------ Exercise inputs ------

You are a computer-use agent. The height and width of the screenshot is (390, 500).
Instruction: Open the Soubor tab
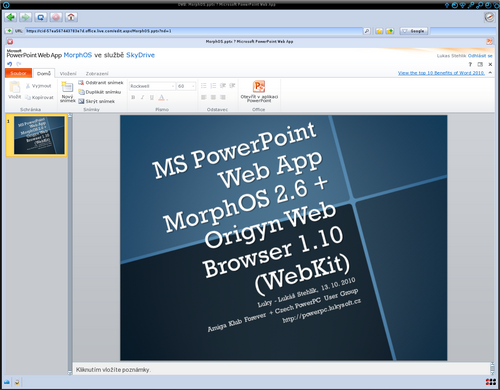pyautogui.click(x=18, y=73)
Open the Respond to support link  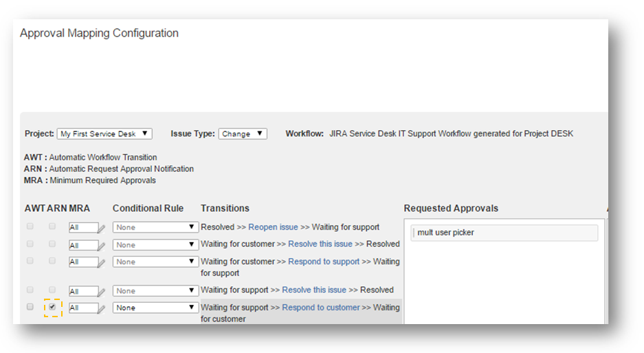pos(324,261)
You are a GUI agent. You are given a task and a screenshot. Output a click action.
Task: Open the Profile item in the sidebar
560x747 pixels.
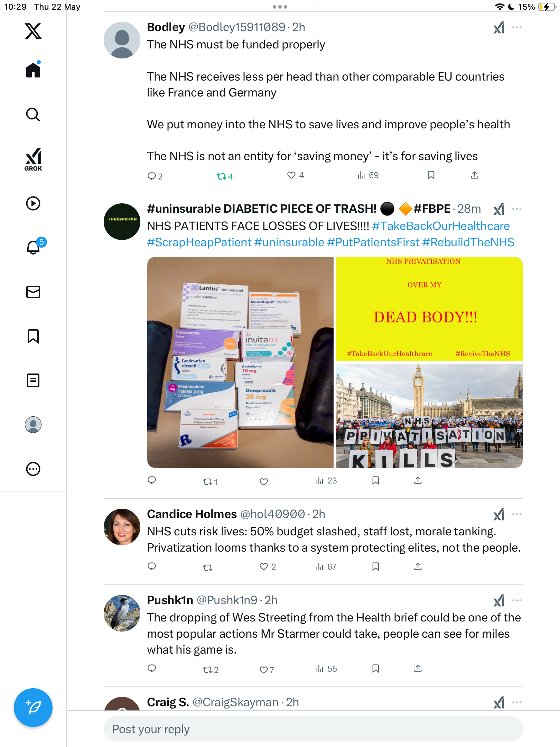point(33,425)
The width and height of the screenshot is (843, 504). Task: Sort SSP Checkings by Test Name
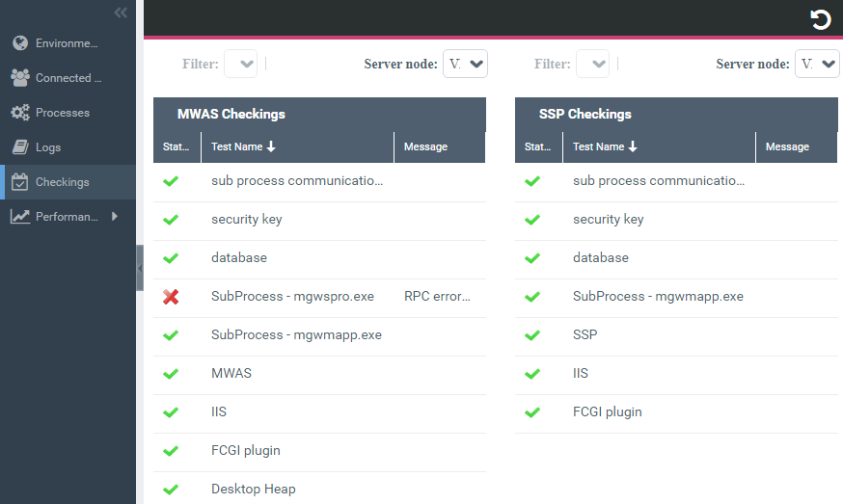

------

**What you will do**
Determine the number of lines in the records that contain the word "width", and provide that number alone.

**Answer section**
2